Date: Fri, 10 Jul 2015 11:20:00 -0400
User-agent: Mozilla/5.0 (Windows NT 5.1; rv:31.0) Gecko/20100101 Thunderbird/31.7.0

Hi Sergio,

Thanks again for your kind reply.

I am not an expert in lwip, but I did several projects on other TCP stack

The receiver's ACK is taken care inside lwip, not by the callback of tcp_sent

and tcp_sndbuff tells the size of available tx buffer

I agree with you about the timer may have some problem in the port

On 7/10/2015 10:20 AM, address@hidden wrote:

------------------------------

Message: 2
Date: Fri, 10 Jul 2015 09:22:14 -0300
From: "Sergio R. Caprile"<address@hidden>
To:address@hidden
Subject: Re: [lwip-users] Retransmit too quick?
Message-ID:<address@hidden>
Content-Type: text/plain; charset=utf-8

>    So I don't understand why calling sys_check_timeouts without any
>delay yields a poorer performance than calling it or tcp_tmr at 250ms
>pace.
Neither do I.
Either your port is broken or your code is not properly written and this
condition masks that out.

>    I think tcp_sent callback is only an option, not a requirement, in
>lwip.
You are free to think whatever you want. However, that doesn't
necessarily need to be correct.
Do you actually know TCP ? If you understand TCP, you'll understand why
tcp_sent() is not an option, unless you know exactly what you are doing.
Now, in my opinion, that is the reason why you are observing that
strange timer dependent performance change.

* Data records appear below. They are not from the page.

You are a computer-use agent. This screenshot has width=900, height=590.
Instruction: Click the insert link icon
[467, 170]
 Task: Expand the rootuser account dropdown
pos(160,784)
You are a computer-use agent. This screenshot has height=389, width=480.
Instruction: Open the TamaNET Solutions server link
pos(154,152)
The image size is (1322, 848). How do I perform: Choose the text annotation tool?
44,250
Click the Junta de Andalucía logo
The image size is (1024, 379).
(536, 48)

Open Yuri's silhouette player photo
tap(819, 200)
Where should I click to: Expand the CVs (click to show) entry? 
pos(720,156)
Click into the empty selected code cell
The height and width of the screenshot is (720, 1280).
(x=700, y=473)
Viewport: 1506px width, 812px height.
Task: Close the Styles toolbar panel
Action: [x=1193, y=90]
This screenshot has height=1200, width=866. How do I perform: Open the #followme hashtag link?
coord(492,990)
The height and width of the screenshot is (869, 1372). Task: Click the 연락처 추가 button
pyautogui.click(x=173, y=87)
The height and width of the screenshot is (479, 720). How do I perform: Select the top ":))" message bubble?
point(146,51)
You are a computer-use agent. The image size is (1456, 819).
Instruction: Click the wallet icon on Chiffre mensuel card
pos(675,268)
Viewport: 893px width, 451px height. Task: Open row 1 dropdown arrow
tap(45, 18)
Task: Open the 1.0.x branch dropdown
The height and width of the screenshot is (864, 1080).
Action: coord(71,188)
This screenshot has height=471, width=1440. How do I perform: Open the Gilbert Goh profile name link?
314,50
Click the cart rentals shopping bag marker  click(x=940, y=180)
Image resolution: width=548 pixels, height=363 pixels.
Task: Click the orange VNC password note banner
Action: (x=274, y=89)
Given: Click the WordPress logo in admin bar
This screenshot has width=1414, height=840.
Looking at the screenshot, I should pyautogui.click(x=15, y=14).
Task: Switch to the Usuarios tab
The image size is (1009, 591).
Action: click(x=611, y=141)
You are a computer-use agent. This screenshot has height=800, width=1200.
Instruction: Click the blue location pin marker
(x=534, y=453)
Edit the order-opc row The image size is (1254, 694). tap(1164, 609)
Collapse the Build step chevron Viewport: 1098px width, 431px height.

>    So I think it is OK to use the following flow:
>
>    use tcp_sndbuf to check available buffer
>    use tcp_write to write data to queue
>    finally use tcp_output to send out data asap.
>
>    Is my understanding correct?
No, afaik it is not.
TCP can't send more data than the receiver allows for, so if you don't
pay attention to the receiver's ACKs, you will end up with a full
buffer, won't be able to send anything, and will be wasting precious
time calling functions that can't do anything, hogging your CPU. Then,
automagically, you will adjust your timers and suddenly it somehow
approaches the receiver's ACK speed and you see an increase in performance.
Comer is your friend, Stallings too, be a good boy and read them.